• [EXERCISE DETAILS]: Set down the lines below, exactly, starting at the one that contains "Close the debugged program with X icon" and stopping at the last line, inclusive. Omit pictures.

* * * * * * *

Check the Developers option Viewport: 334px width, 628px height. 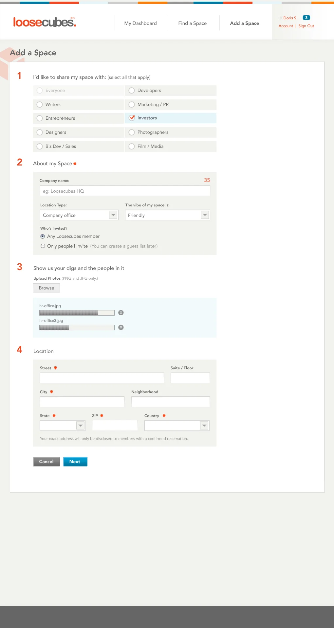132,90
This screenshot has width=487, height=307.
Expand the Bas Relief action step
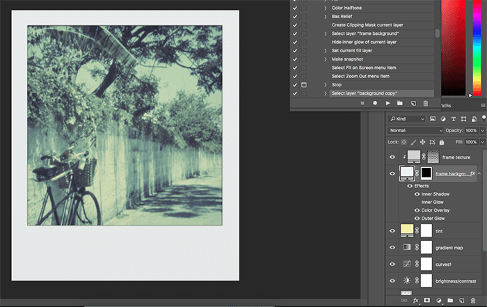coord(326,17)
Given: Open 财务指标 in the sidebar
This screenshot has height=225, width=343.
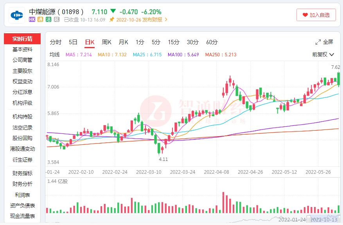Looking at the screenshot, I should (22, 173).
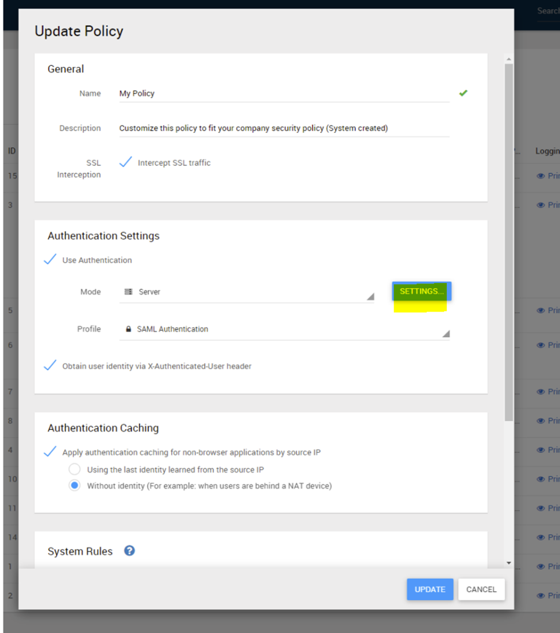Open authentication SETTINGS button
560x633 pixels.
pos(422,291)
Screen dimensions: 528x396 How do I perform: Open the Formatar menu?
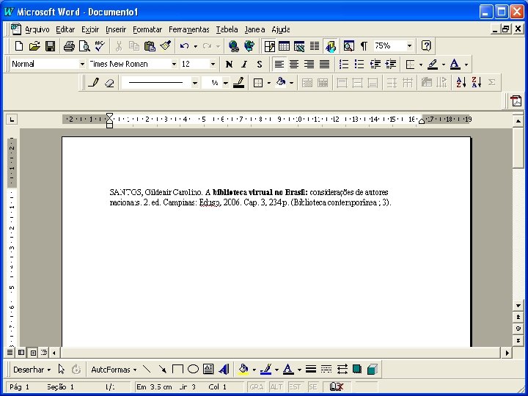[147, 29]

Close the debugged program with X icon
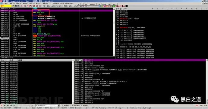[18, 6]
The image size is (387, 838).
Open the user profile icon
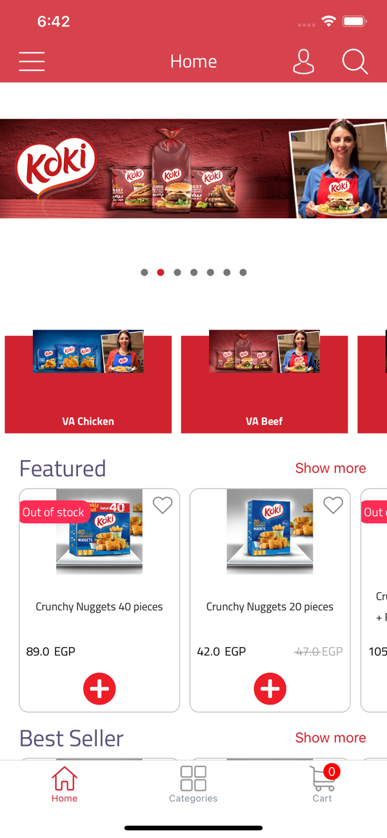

* * * * * * *

• [EXPECTED OUTPUT]:
Close the debugged program with X icon
[18, 6]
The image size is (387, 838).
Open the user profile icon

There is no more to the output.